** start **

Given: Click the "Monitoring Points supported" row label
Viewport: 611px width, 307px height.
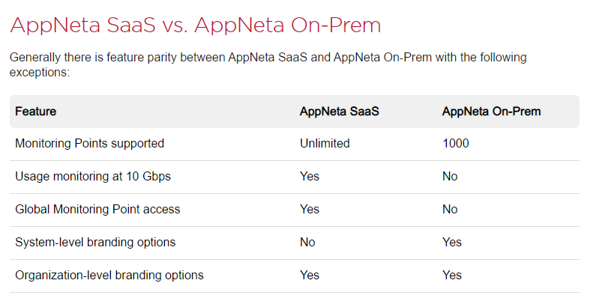Looking at the screenshot, I should pyautogui.click(x=89, y=143).
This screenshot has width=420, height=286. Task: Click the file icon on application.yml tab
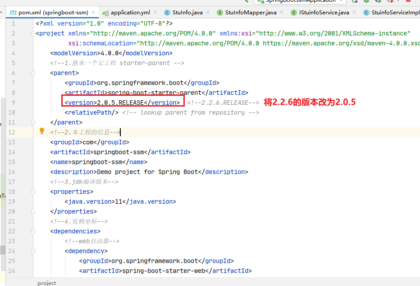(x=105, y=13)
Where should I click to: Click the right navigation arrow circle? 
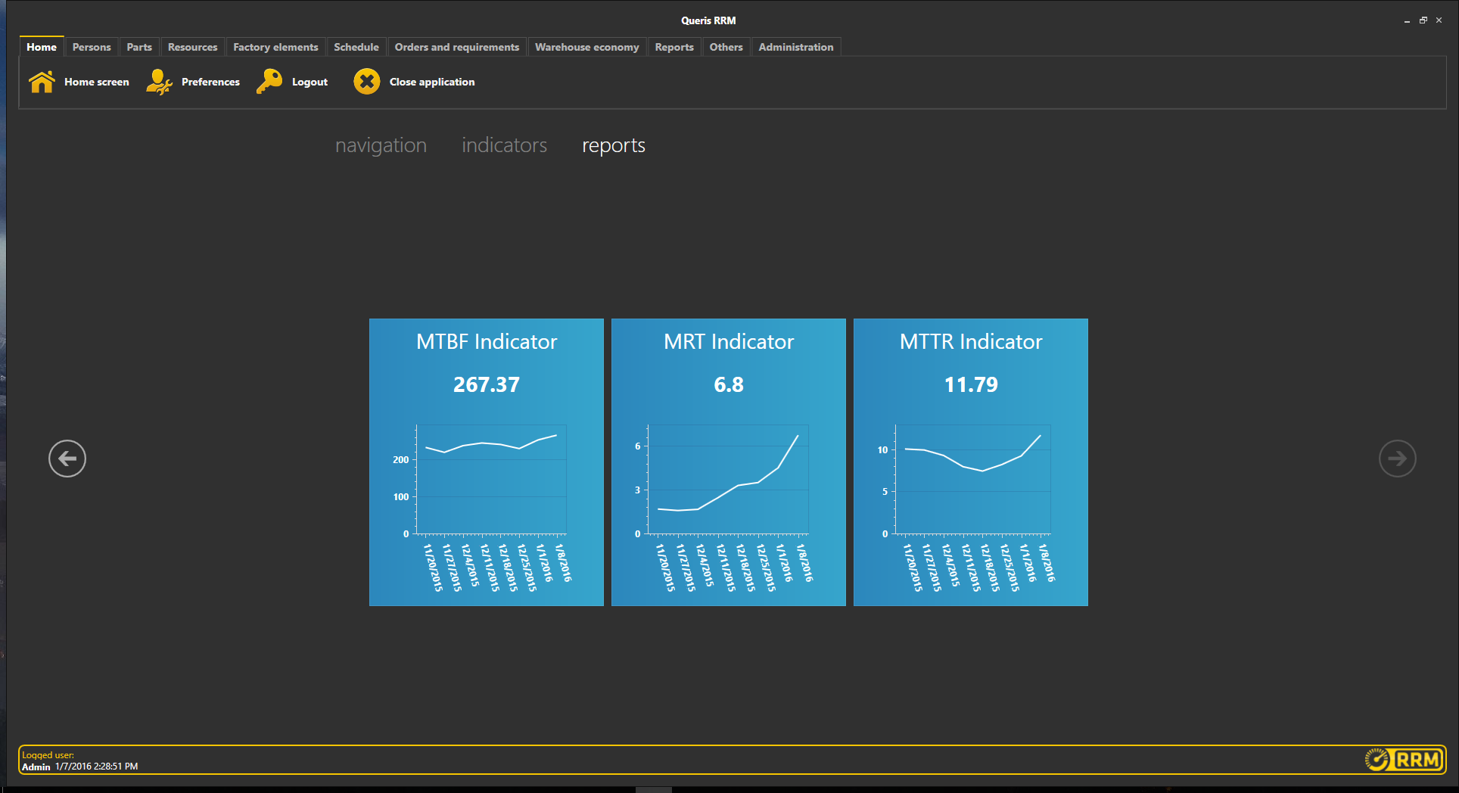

** end **

## EXERCISE DIRECTIONS
Reproduce each item above word for word, keeping the pictures out of your copy.

## REPLY TO THE EXERCISE
Given: Click the "Monitoring Points supported" row label
Viewport: 611px width, 307px height.
Looking at the screenshot, I should pyautogui.click(x=89, y=143).
This screenshot has width=420, height=286. Task: Click the file icon on application.yml tab
(x=105, y=13)
Where should I click to: Click the right navigation arrow circle? 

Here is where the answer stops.